→ **La consigna**
Prosiga el relato de memorias sobre el pueblo natal que figura más abajo, a partir de su última oración.

→ **Texto seleccionado**
A mi edad a veces pienso en lo que me hubiera gustado hacer en contra de lo que la caprichosa vida me obligó a hacer. Si de verdad libremente, y libremente en el sentido más amplio, hubiera escogido sensatamente el ocio, únicamente habría sido futbolista, cocinero, escritor y acaso músico y además cantante de música mexicana y de salsa.

Jamás habría pasado la vida detrás de memoriales y juzgados y rodeado de tinterillos enredadores formados para torcer procesos interpretando la ley de modo sospechoso y delincuencial. Pero la vida hace un camino y tercamente nos obliga a seguirlo sin permitirnos hacer observaciones ni mucho menos desviarlo.

Sin embargo y a pesar de todo he hecho algunas cosas que resultaron gratificantes y que guardo en el morral con afecto. Debo advertir que muchas de ellas ocurrieron gracias a mi indudable buena fortuna y no por mis merecimientos. Tuve y tengo por ejemplo unos amigos que me quisieron y me quieren sin que yo haya aportado mucho para ello. Unos y otros son simplemente generosos.

Pues bien, mi querido Juan, cuánto me hubiera gustado escribir a mi manera cuentos sobre mis experiencias y nunca lo tomé en serio. Ahora y por un momento voy a retomar esa idea y le voy a contar un cuento que llevo desde siempre.

Resulta que descubrí que soy hispanólo – se dirá así de los que quieren a España y sus manifestaciones políticas, culturales – y además me encanta serlo. Si, la España y la hispanidad las llevo desde siempre y le voy a contar como.

Resulta que 1952 o 53, da lo mismo, me encontró acabando los ciclos de los colegios de doña Trina y de las señoritas Cortés y por supuesto con la necesidad de entrar a estudiar en un colegio de grandes.

Mi pueblo, el mejor de todos, debía tener 40 o 50.000 habitantes, 3 o 4 parroquias, algunos parques, y un par de barrios de tolerancia que atendían las necesidades de los señores decentes de la ciudad y de la frontera, y un colegio de bachillerato. Es decir, era una ciudad con toda la barba.

La urbe la manejaban entre todos bajo la dirección del padre Jordán, una especie de arzobispo medioeval que no tenía el morado solideo, que ejercía el poder político y administrativo regional y que además cuando el tiempo se lo permitía el poder espiritual, todos porque los lugareños lo reconocían como amigo de Laureano. Todos entre ellos mi padre, por supuesto con el jefe a la cabeza resolvieron adelantar gestiones para traer a la ciudad una comunidad, católica naturalmente, que impartiera educación moderna como lo exigían los nuevos tiempos.

→ **Líneas de datos**
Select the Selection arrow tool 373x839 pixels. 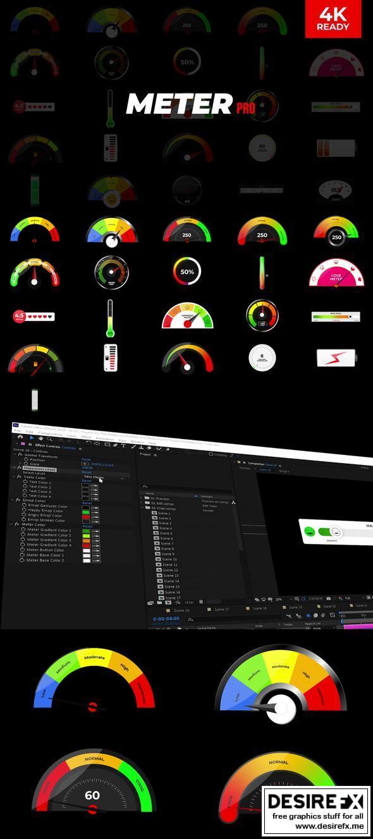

→ **Resultado del ejercicio**
Así se encontraron con la congregación de los escolapios que además tenían colegios en Bogotá y Medellín y estaban dando buenos resultados. Así y como por arte de magia aparecieron unos españoles con negra sotana y negra capa, clérigos casi todos, unos nacionalistas y otros republicanos, que venían a encargarse de la educación de niños y jóvenes de la ciudad y que manejaban un extraño idioma español que hasta entonces había sido exclusivo de López Lucas y de Monturiol.

De cabeza me metieron al Colegio Calasanz y pronto empezaron las clases en un edificio en donde antes estuvo la cervecería. Mi profesor era el padre Miguel, rollizo y rubicundo, ansioso para no llamarlo cascarrabias, que trataba con relativo éxito ser amable con sus alumnos y a quien todos considerábamos como un buen docente.

Como debió ocurrir en todos los otros colegios de la zona, el primer día de clase se entregó a todos los alumnos la lista de los libros. Pues no. A nosotros no y punto. A nosotros se nos entregó un libro gordo compuesto por partes de cada una de una materia del curso. Es decir, la primera correspondía a lenguaje, el segundo a historia, geografía, matemáticas etc. Y de contera se nos dio un libro que serviría para la clase de lectura: una edición escolar del Ingenioso hidalgo don Quijote de la Mancha.

La Enciclopedia parecía maravillosa y aparte de su contenido tenía la ventaja de que al colegio solo llevaba un libro, así fuera más pesado y mi mamá no tenía que recoger textos por todas partes. Pero no todo era encanto. Los curas como solíamos decirle con alguna clase de descaro, no tenían idea ni conocimiento del país donde había recalado y la enciclopedia se refería a la historia y a la geografía española y no hacía mención alguna sobre las colombianas. Pero como los españoles somos así y se obedece, pero no se cumple, echaron por la calle del medio y empezaron olímpicamente a dictar clase de historia y de geografía españolas haciendo caso omiso de lo nuestro.

Desde luego esto nunca me pareció muy grave porque además como al mejor estilo tomista guarda el orden y el orden te guardará a ti, conocí primero a los reyes de Castilla y de Aragón que a Bolívar o Santander y me informé primero de la longitud del Guadalquivir o del Ebro que del Magdalena.

Fue mi primer encuentro con la que llamábamos la Madre Patria y dentro de mi lógica de mi niño mi aprendida condición religiosa empecé a disfrutar de las más deliciosas y heroicas historias. Le voy a contar sin ninguna clase de rigor histórico lo que me contaron en las aulas y lo que recogí en las tertulias que mis profesores amablemente generaban.

El cuento empieza por allá en año 200 a. C. cuando aparecieron los romanos en lo que más tarde resolvimos llamar la Hispania Romana y que duraron en la península por ocho siglos. En la colonia no solamente asentaron sus costumbres y su legislación, sino que permitieron que los lugareños hablaran a partir de su latín una jerigonza que terminó siendo nuestro golpeado idioma castellano. Pero además se dedicaron a establecer villas y ciudades y a realizar caminos, acueductos y toda clase de obras monumentales. Tan contentos estaban en la provincia que un montón de gente importante de la metrópoli se vino a vivir aquí y aquí nacieron dos muchachos que pronto serían emperadores romanos: Adriano y Trajano.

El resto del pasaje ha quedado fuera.